"If I get engaged to you at all," she replied, "and I'm not sure that I will, it'll be for five years or not at all. You may be willing to take risks, but I'm not. Risks are all right for men ... they can afford to take them ... but women can't. If you don't agree to that, you'll have to give up the idea altogether!"
"Then you'll get engaged to me?"
"No, I didn't say that. I said that if I got engaged to you at all, it would be for five years. I'm not sure that I shall get engaged to you. I don't think I really like you. I think I'd just get tired of saying 'No' to you!..." She could see that his face had become glum, and she hurriedly reassured him. "Yes, I do like you! I like you quite well ... but I'm not going to marry you ... if I ever marry you ... till I'm sure about you!"
They descended from the 'bus and walked towards her club.
"Anyway," he said, "I consider myself engaged to you.

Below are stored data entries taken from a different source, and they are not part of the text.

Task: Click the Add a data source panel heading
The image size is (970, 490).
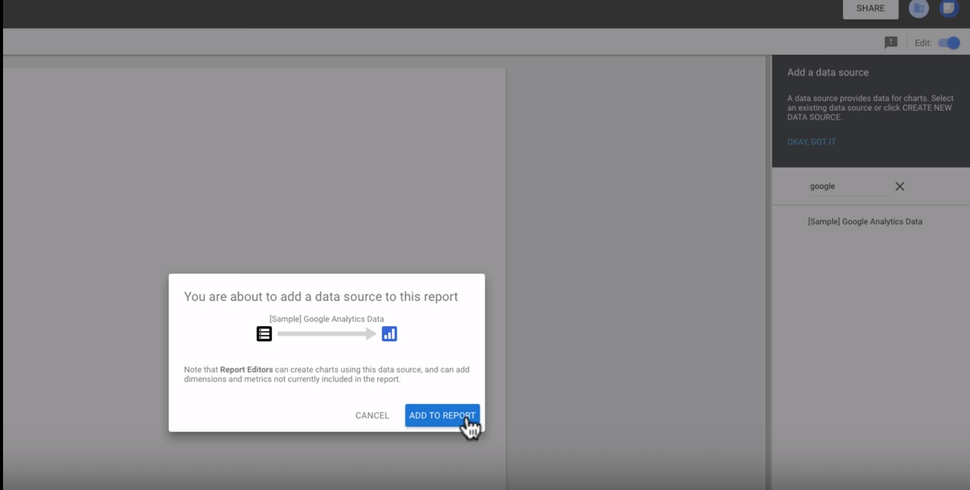Action: [x=827, y=73]
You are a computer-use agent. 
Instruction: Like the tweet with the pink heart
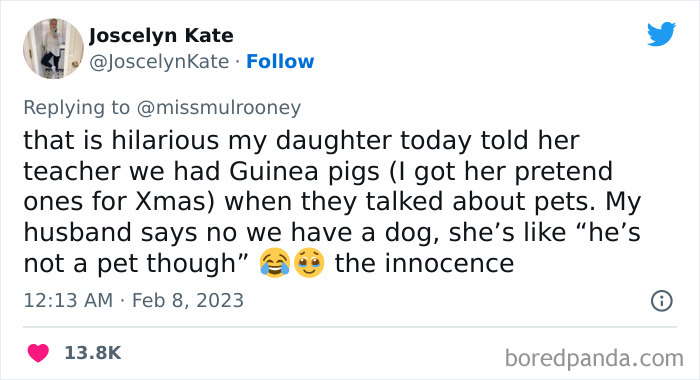tap(38, 353)
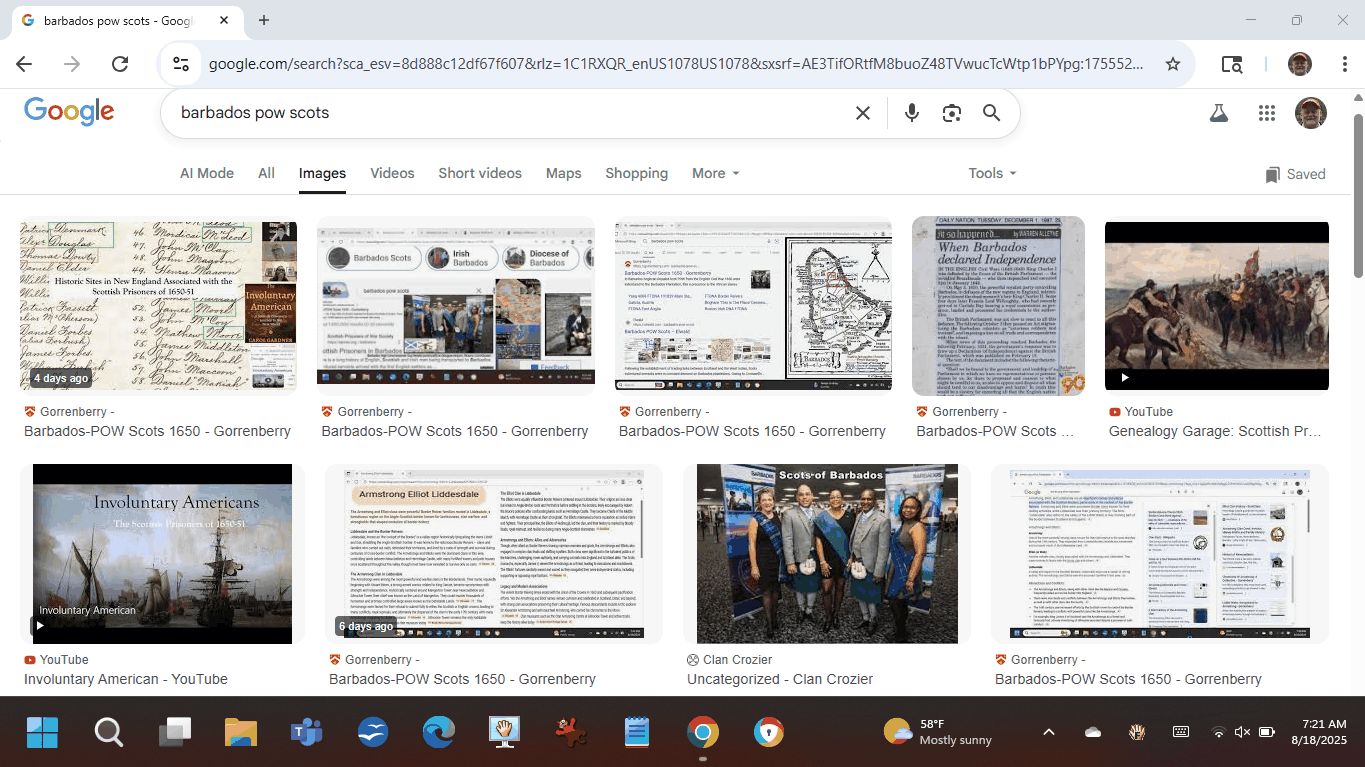Clear the search box text
The image size is (1365, 767).
pos(862,113)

And I'll buy you a ring the morrow morning!"
"Indeed, you won't," she said.
"Indeed, I will," he replied. "I'll have it handy for the time you agree to have me!"
"You won't be able to get one until you know the size, and I won't tell you that!..."
They wrangled on the doorstep until it was late, but she would not yield to him. He could consider himself engaged to her if he liked ... she could not prevent him from considering anything he chose to consider ... but she would not consider herself engaged to him nor would she wear a ring until she was sure of her feelings.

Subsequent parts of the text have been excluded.